Bob “Rat” Kiley is the medic in Tim’s platoon. He is close friends with Curt Lemon, who dies when he steps on a land mine. In retaliation for his friend’s death, Rat kills a baby water buffalo that the platoon has rescued and brought to a nearby village. However, aside from this moment of grief, Rat is generally a good-natured boy. According to Tim, he’s an excellent medic, staying cool under pressure and consistently finding his way to the men who need help even in the chaos of combat. However, in “Night Life,” the second to last story in the collection, Tim shares that Rat eventually has a mental breakdown as he struggles to handle the constant sight of death, gore, and suffering. He shoots himself in the foot to escape from combat and, despite Tim’s assertion that most men look down on soldiers who self-harm as a strategy to avoid active duty, everyone in the platoon understands Rat’s decisions and no one judges him for it. This story brings one of the book’s greater themes – that men go to war and kill other people because they’re embarrassed not to – full circle, and, to an extent, relieves the other men of the fear of shame they’ve been carrying with them. A “shameful” act has been completed, and yet, no one considers it shameful.
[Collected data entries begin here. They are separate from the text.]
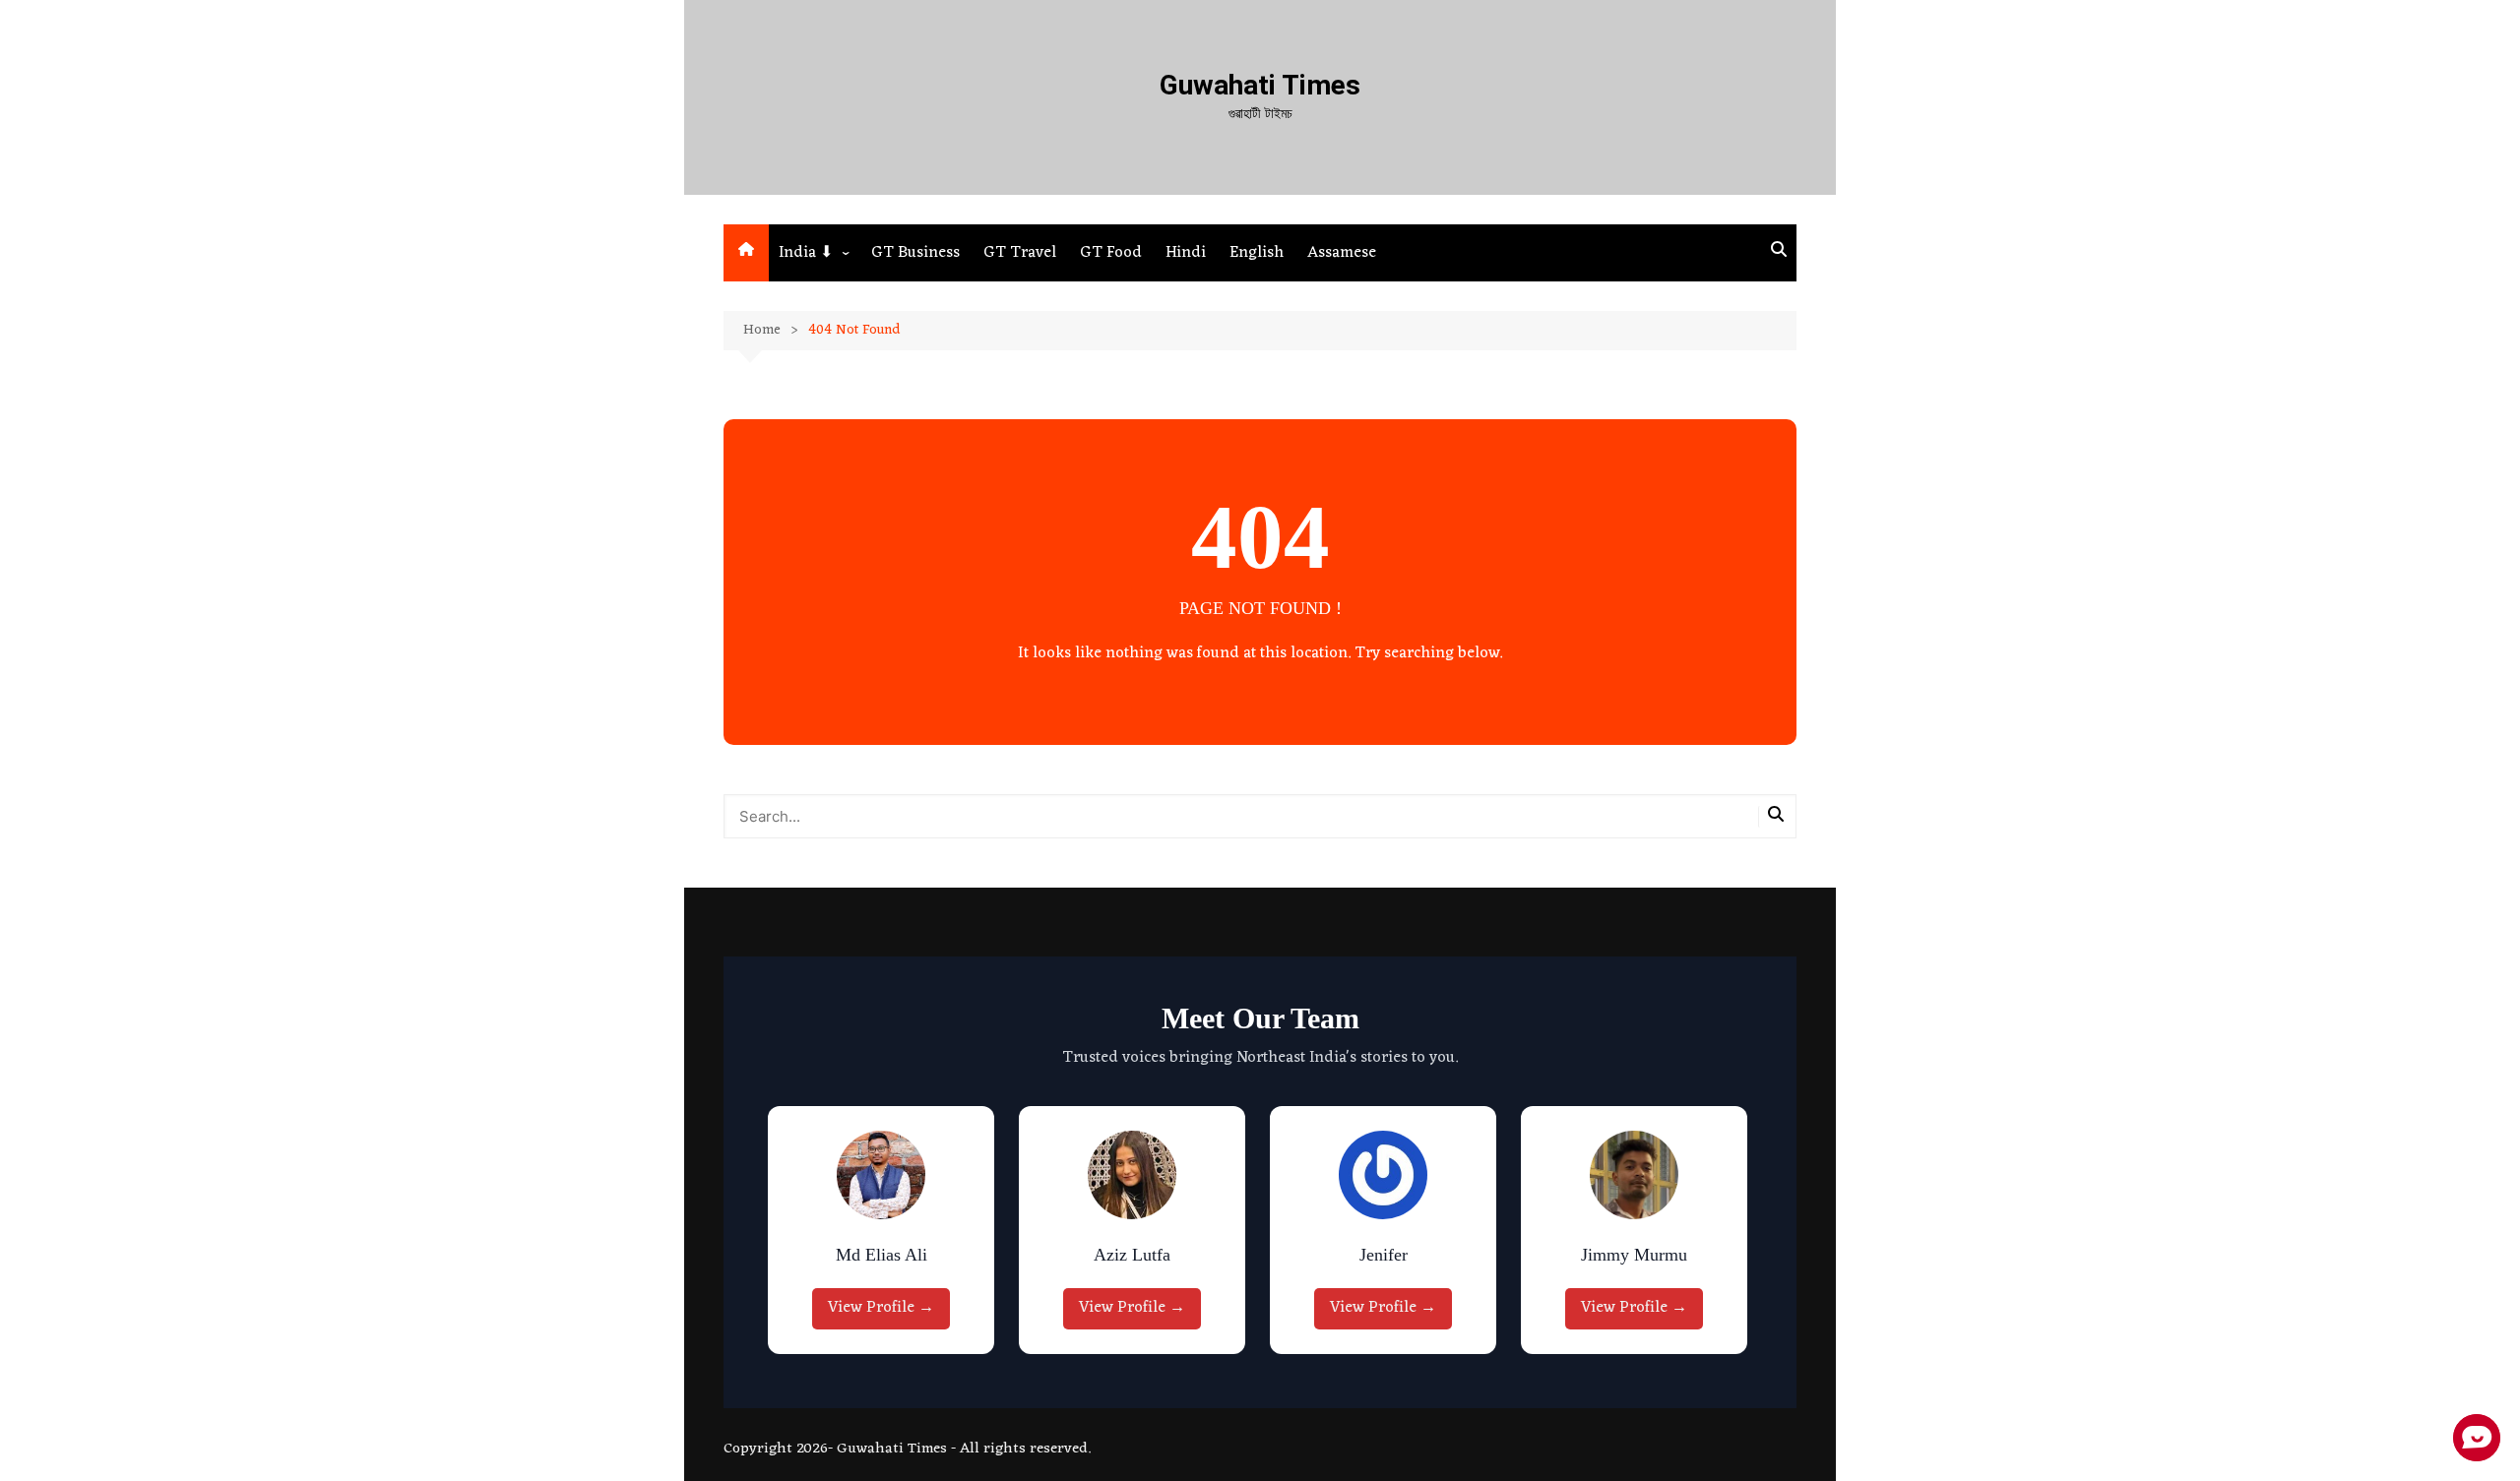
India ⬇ (806, 253)
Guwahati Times (1260, 85)
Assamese (1341, 253)
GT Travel (1019, 253)
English (1256, 253)
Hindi (1186, 253)
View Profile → (881, 1308)
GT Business (915, 253)
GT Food (1111, 253)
The water buffalo scene in “How to Tell a True War Story” is a memorable and upsetting one, and one in which Rat features prominently. His decision to kill a young, innocent living being piece by piece, slowly draining it of its life, mirrors the way that his young and innocent friend Curt was killed and blown to pieces by a land mine. As Tim says, the story of Rat killing the baby buffalo is a love story, not a war story. By killing the buffalo, a terrible act, Rat is showing the depth of his love for his friend. It’s a brutal act of love, the sort of love that only exists in times and places of great violence and suffering such as Vietnam, and the cruel killing of an innocent creature likely only increases Rat’s pain rather than diminishes it. But in taking on the pain, guilt, and horror of killing the buffalo, Rat shows how much he is willing to suffer for his lost friend.